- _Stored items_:
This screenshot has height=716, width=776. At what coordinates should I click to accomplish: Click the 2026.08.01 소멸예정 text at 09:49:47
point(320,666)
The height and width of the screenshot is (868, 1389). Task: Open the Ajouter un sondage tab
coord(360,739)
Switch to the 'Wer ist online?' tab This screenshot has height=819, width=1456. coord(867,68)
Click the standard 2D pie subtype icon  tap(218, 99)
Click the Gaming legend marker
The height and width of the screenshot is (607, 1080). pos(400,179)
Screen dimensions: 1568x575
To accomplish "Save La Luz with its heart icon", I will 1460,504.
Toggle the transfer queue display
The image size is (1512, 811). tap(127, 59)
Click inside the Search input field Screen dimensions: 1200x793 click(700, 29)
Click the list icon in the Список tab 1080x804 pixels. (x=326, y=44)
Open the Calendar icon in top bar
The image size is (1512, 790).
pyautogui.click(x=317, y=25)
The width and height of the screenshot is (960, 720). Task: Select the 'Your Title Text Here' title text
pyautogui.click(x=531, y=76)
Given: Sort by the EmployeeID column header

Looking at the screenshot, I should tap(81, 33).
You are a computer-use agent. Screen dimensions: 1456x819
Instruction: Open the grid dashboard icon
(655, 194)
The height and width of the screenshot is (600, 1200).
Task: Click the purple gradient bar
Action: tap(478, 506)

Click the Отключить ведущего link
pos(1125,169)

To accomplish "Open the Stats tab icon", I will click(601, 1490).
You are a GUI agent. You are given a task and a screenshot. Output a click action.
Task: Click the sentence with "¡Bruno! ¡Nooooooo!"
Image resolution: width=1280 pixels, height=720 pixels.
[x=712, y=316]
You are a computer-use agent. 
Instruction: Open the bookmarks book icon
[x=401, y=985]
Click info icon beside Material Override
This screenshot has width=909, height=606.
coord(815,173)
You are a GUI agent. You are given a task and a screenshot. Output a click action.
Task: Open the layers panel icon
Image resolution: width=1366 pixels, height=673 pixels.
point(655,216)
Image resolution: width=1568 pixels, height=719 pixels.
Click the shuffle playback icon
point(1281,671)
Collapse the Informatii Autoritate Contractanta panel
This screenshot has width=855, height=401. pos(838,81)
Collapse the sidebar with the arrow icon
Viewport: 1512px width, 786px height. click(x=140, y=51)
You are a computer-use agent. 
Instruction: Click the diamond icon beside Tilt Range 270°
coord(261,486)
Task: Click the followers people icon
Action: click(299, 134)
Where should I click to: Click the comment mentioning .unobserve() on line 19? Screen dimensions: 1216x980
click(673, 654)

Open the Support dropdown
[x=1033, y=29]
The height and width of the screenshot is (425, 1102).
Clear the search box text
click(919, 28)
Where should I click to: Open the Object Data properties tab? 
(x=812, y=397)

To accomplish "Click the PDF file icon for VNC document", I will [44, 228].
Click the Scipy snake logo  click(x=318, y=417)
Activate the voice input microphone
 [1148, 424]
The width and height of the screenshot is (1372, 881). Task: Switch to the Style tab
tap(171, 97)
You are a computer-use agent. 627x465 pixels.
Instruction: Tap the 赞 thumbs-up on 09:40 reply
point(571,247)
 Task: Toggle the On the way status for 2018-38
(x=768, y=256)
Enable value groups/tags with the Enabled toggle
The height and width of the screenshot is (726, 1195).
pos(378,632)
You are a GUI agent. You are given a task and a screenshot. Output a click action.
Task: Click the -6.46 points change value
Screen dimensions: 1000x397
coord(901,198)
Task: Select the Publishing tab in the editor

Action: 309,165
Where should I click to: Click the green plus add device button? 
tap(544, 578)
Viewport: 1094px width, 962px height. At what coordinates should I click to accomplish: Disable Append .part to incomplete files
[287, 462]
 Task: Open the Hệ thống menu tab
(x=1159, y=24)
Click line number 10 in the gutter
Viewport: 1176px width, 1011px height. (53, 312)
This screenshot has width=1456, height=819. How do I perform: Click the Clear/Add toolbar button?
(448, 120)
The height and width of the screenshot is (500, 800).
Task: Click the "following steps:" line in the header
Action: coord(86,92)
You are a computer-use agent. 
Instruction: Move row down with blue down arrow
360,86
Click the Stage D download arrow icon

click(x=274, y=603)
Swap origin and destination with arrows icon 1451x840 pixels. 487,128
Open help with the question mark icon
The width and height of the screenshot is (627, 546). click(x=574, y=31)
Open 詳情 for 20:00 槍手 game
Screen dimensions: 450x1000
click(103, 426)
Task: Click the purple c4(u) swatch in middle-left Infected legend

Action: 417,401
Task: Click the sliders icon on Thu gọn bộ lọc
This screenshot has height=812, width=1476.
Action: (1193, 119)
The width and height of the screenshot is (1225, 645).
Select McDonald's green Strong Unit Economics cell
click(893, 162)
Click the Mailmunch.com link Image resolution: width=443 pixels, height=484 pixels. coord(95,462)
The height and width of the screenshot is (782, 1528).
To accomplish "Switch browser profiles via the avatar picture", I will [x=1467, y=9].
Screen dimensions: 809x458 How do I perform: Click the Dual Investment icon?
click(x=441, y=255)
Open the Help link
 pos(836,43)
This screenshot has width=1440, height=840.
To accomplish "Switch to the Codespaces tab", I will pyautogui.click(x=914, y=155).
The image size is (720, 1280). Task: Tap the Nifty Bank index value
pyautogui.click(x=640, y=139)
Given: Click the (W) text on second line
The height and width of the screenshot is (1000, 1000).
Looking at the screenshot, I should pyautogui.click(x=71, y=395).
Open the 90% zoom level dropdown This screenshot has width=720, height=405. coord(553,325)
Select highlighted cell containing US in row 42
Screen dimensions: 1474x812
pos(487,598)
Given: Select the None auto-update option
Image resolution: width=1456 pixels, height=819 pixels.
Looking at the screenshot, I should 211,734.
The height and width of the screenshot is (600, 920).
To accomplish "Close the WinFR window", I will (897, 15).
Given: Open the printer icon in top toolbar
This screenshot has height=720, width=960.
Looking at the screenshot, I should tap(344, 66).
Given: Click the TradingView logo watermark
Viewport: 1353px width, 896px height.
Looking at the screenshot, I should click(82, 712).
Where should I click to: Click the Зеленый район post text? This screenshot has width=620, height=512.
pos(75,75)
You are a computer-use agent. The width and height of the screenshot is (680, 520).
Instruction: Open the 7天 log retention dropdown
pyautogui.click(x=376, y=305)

- _Goal_: Return every line of the material above verbatim.

- _Result of the exercise_:
This screenshot has height=716, width=776. At what coordinates should I click to accomplish: Click the 2026.08.01 소멸예정 text at 09:49:47
point(320,666)
The height and width of the screenshot is (868, 1389). Task: Open the Ajouter un sondage tab
coord(360,739)
Switch to the 'Wer ist online?' tab This screenshot has height=819, width=1456. coord(867,68)
Click the standard 2D pie subtype icon  tap(218, 99)
Click the Gaming legend marker
The height and width of the screenshot is (607, 1080). pos(400,179)
Screen dimensions: 1568x575
To accomplish "Save La Luz with its heart icon", I will 1460,504.
Toggle the transfer queue display
The image size is (1512, 811). tap(127, 59)
Click inside the Search input field Screen dimensions: 1200x793 click(700, 29)
Click the list icon in the Список tab 1080x804 pixels. (x=326, y=44)
Open the Calendar icon in top bar
The image size is (1512, 790).
pyautogui.click(x=317, y=25)
The width and height of the screenshot is (960, 720). Task: Select the 'Your Title Text Here' title text
pyautogui.click(x=531, y=76)
Given: Sort by the EmployeeID column header

Looking at the screenshot, I should tap(81, 33).
You are a computer-use agent. Screen dimensions: 1456x819
Instruction: Open the grid dashboard icon
(655, 194)
The height and width of the screenshot is (600, 1200).
Task: Click the purple gradient bar
Action: tap(478, 506)

Click the Отключить ведущего link
pos(1125,169)

To accomplish "Open the Stats tab icon", I will click(601, 1490).
You are a GUI agent. You are given a task and a screenshot. Output a click action.
Task: Click the sentence with "¡Bruno! ¡Nooooooo!"
Image resolution: width=1280 pixels, height=720 pixels.
[x=712, y=316]
You are a computer-use agent. 
Instruction: Open the bookmarks book icon
[x=401, y=985]
Click info icon beside Material Override
This screenshot has width=909, height=606.
coord(815,173)
You are a GUI agent. You are given a task and a screenshot. Output a click action.
Task: Open the layers panel icon
Image resolution: width=1366 pixels, height=673 pixels.
point(655,216)
Image resolution: width=1568 pixels, height=719 pixels.
Click the shuffle playback icon
point(1281,671)
Collapse the Informatii Autoritate Contractanta panel
This screenshot has width=855, height=401. pos(838,81)
Collapse the sidebar with the arrow icon
Viewport: 1512px width, 786px height. click(x=140, y=51)
You are a computer-use agent. 
Instruction: Click the diamond icon beside Tilt Range 270°
coord(261,486)
Task: Click the followers people icon
Action: click(299, 134)
Where should I click to: Click the comment mentioning .unobserve() on line 19? Screen dimensions: 1216x980
click(673, 654)

Open the Support dropdown
[x=1033, y=29]
The height and width of the screenshot is (425, 1102).
Clear the search box text
click(919, 28)
Where should I click to: Open the Object Data properties tab? 
(x=812, y=397)

To accomplish "Click the PDF file icon for VNC document", I will [44, 228].
Click the Scipy snake logo  click(x=318, y=417)
Activate the voice input microphone
 [1148, 424]
The width and height of the screenshot is (1372, 881). Task: Switch to the Style tab
tap(171, 97)
You are a computer-use agent. 627x465 pixels.
Instruction: Tap the 赞 thumbs-up on 09:40 reply
point(571,247)
 Task: Toggle the On the way status for 2018-38
(x=768, y=256)
Enable value groups/tags with the Enabled toggle
The height and width of the screenshot is (726, 1195).
pos(378,632)
You are a GUI agent. You are given a task and a screenshot. Output a click action.
Task: Click the -6.46 points change value
Screen dimensions: 1000x397
coord(901,198)
Task: Select the Publishing tab in the editor

Action: 309,165
Where should I click to: Click the green plus add device button? 
tap(544, 578)
Viewport: 1094px width, 962px height. At what coordinates should I click to accomplish: Disable Append .part to incomplete files
[287, 462]
 Task: Open the Hệ thống menu tab
(x=1159, y=24)
Click line number 10 in the gutter
Viewport: 1176px width, 1011px height. (53, 312)
This screenshot has width=1456, height=819. How do I perform: Click the Clear/Add toolbar button?
(448, 120)
The height and width of the screenshot is (500, 800).
Task: Click the "following steps:" line in the header
Action: coord(86,92)
You are a computer-use agent. 
Instruction: Move row down with blue down arrow
360,86
Click the Stage D download arrow icon

click(x=274, y=603)
Swap origin and destination with arrows icon 1451x840 pixels. 487,128
Open help with the question mark icon
The width and height of the screenshot is (627, 546). click(x=574, y=31)
Open 詳情 for 20:00 槍手 game
Screen dimensions: 450x1000
click(103, 426)
Task: Click the purple c4(u) swatch in middle-left Infected legend

Action: 417,401
Task: Click the sliders icon on Thu gọn bộ lọc
This screenshot has height=812, width=1476.
Action: (1193, 119)
The width and height of the screenshot is (1225, 645).
Select McDonald's green Strong Unit Economics cell
click(893, 162)
Click the Mailmunch.com link Image resolution: width=443 pixels, height=484 pixels. coord(95,462)
The height and width of the screenshot is (782, 1528).
To accomplish "Switch browser profiles via the avatar picture", I will [x=1467, y=9].
Screen dimensions: 809x458 How do I perform: Click the Dual Investment icon?
click(x=441, y=255)
Open the Help link
 pos(836,43)
This screenshot has width=1440, height=840.
To accomplish "Switch to the Codespaces tab", I will pyautogui.click(x=914, y=155).
The image size is (720, 1280). Task: Tap the Nifty Bank index value
pyautogui.click(x=640, y=139)
Given: Click the (W) text on second line
The height and width of the screenshot is (1000, 1000).
Looking at the screenshot, I should pyautogui.click(x=71, y=395).
Open the 90% zoom level dropdown This screenshot has width=720, height=405. coord(553,325)
Select highlighted cell containing US in row 42
Screen dimensions: 1474x812
pos(487,598)
Given: Select the None auto-update option
Image resolution: width=1456 pixels, height=819 pixels.
Looking at the screenshot, I should 211,734.
The height and width of the screenshot is (600, 920).
To accomplish "Close the WinFR window", I will (897, 15).
Given: Open the printer icon in top toolbar
This screenshot has height=720, width=960.
Looking at the screenshot, I should tap(344, 66).
Given: Click the TradingView logo watermark
Viewport: 1353px width, 896px height.
Looking at the screenshot, I should click(82, 712).
Where should I click to: Click the Зеленый район post text? This screenshot has width=620, height=512.
pos(75,75)
You are a computer-use agent. The width and height of the screenshot is (680, 520).
Instruction: Open the 7天 log retention dropdown
pyautogui.click(x=376, y=305)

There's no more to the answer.